• [Task details]: Set down the data below exactly; pictures stay out.

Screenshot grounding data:
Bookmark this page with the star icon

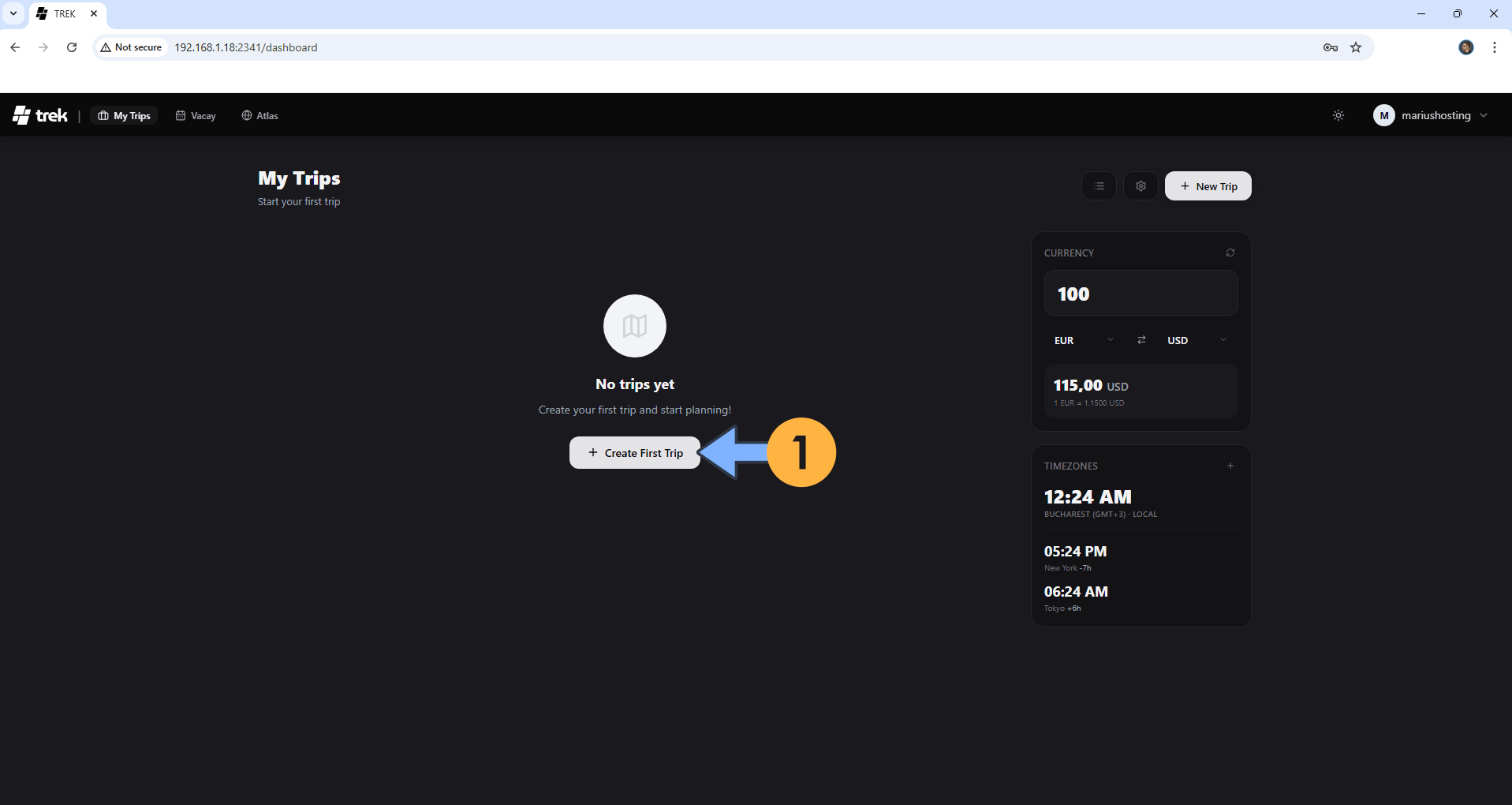click(x=1355, y=47)
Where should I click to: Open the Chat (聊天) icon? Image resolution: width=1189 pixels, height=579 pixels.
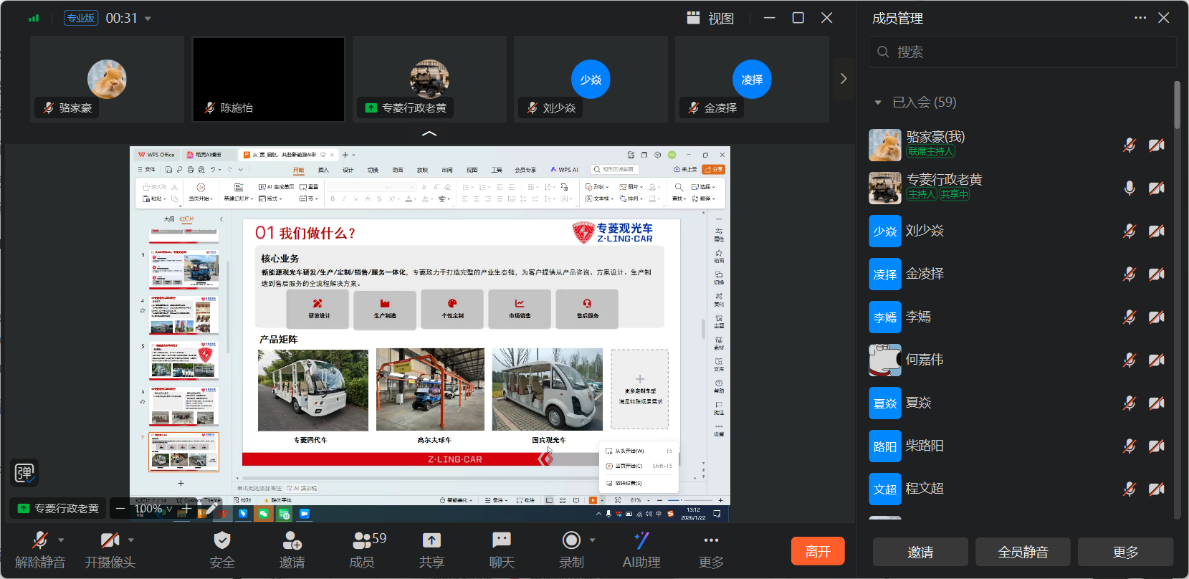pyautogui.click(x=501, y=541)
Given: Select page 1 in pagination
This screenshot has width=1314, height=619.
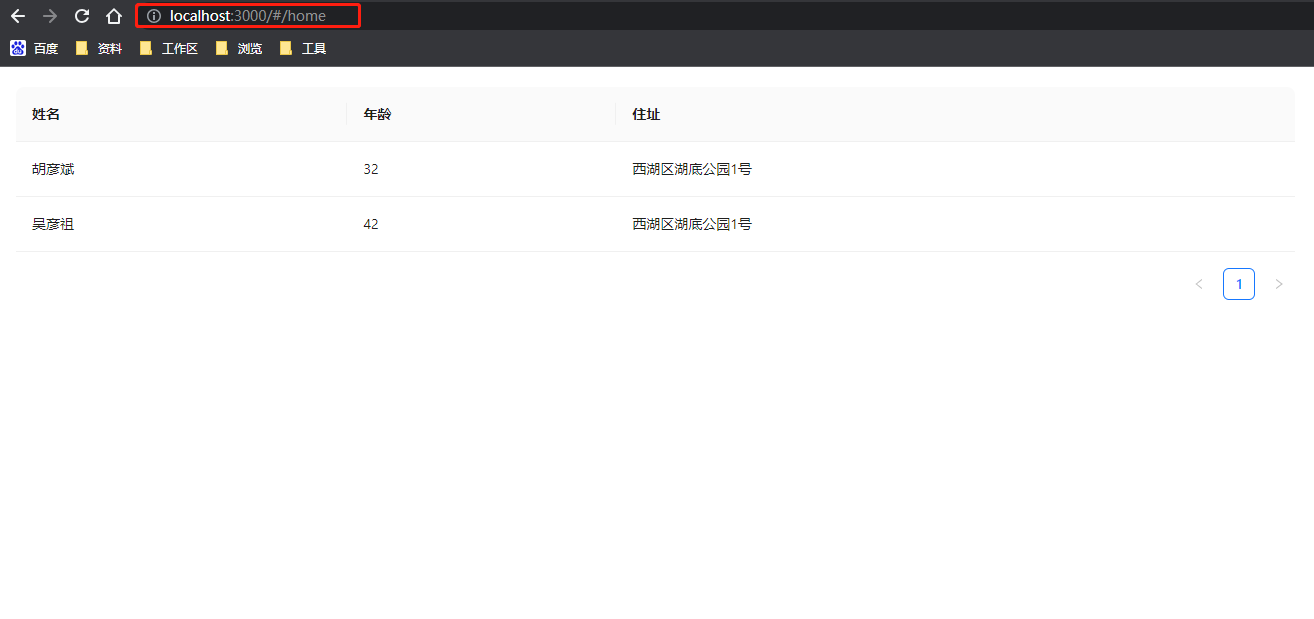Looking at the screenshot, I should [1239, 284].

• [Your solution]:
Bookmark this page with the star icon

click(x=1355, y=47)
Where should I click to: Open the Chat (聊天) icon? Image resolution: width=1189 pixels, height=579 pixels.
pyautogui.click(x=501, y=541)
Given: Select page 1 in pagination
This screenshot has width=1314, height=619.
Looking at the screenshot, I should [1239, 284].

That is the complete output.